- **Problem description**: Copy word for word, please, the lines of the entries below running from the one containing "Open the Latest reviews link" to the one containing "Select the Recurring", both ends included.

Records excerpted from a collection:
==================================================

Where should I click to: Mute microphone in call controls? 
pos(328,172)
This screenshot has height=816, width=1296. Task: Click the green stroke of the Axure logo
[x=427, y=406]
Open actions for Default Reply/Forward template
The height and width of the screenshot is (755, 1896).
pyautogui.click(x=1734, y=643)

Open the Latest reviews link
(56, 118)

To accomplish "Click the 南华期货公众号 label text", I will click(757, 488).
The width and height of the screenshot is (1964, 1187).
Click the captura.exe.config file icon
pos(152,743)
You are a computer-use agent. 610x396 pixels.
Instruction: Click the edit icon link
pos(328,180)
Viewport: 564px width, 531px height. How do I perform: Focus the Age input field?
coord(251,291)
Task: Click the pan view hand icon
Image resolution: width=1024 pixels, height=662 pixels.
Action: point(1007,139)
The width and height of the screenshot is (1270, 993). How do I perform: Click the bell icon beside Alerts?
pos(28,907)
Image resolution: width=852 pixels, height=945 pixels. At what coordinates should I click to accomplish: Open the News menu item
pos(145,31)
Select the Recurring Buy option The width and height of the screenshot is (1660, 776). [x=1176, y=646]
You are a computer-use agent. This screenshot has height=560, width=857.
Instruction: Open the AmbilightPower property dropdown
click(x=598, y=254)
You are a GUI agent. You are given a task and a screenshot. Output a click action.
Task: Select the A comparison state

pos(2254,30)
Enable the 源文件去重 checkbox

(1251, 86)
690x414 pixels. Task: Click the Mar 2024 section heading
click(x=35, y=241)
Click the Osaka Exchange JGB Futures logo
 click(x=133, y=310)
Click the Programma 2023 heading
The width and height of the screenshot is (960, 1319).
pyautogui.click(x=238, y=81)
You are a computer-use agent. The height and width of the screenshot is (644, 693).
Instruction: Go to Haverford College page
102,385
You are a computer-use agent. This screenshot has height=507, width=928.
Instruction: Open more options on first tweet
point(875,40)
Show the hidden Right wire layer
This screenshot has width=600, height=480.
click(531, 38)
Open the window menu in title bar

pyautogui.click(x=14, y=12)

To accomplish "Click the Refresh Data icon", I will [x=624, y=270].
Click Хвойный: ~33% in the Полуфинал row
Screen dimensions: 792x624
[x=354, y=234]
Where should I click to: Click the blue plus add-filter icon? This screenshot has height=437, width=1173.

==================================================

- **Answer box**:
Open the Latest reviews link
(56, 118)

To accomplish "Click the 南华期货公众号 label text", I will click(757, 488).
The width and height of the screenshot is (1964, 1187).
Click the captura.exe.config file icon
pos(152,743)
You are a computer-use agent. 610x396 pixels.
Instruction: Click the edit icon link
pos(328,180)
Viewport: 564px width, 531px height. How do I perform: Focus the Age input field?
coord(251,291)
Task: Click the pan view hand icon
Image resolution: width=1024 pixels, height=662 pixels.
Action: point(1007,139)
The width and height of the screenshot is (1270, 993). How do I perform: Click the bell icon beside Alerts?
pos(28,907)
Image resolution: width=852 pixels, height=945 pixels. At what coordinates should I click to accomplish: Open the News menu item
pos(145,31)
Select the Recurring Buy option The width and height of the screenshot is (1660, 776). [x=1176, y=646]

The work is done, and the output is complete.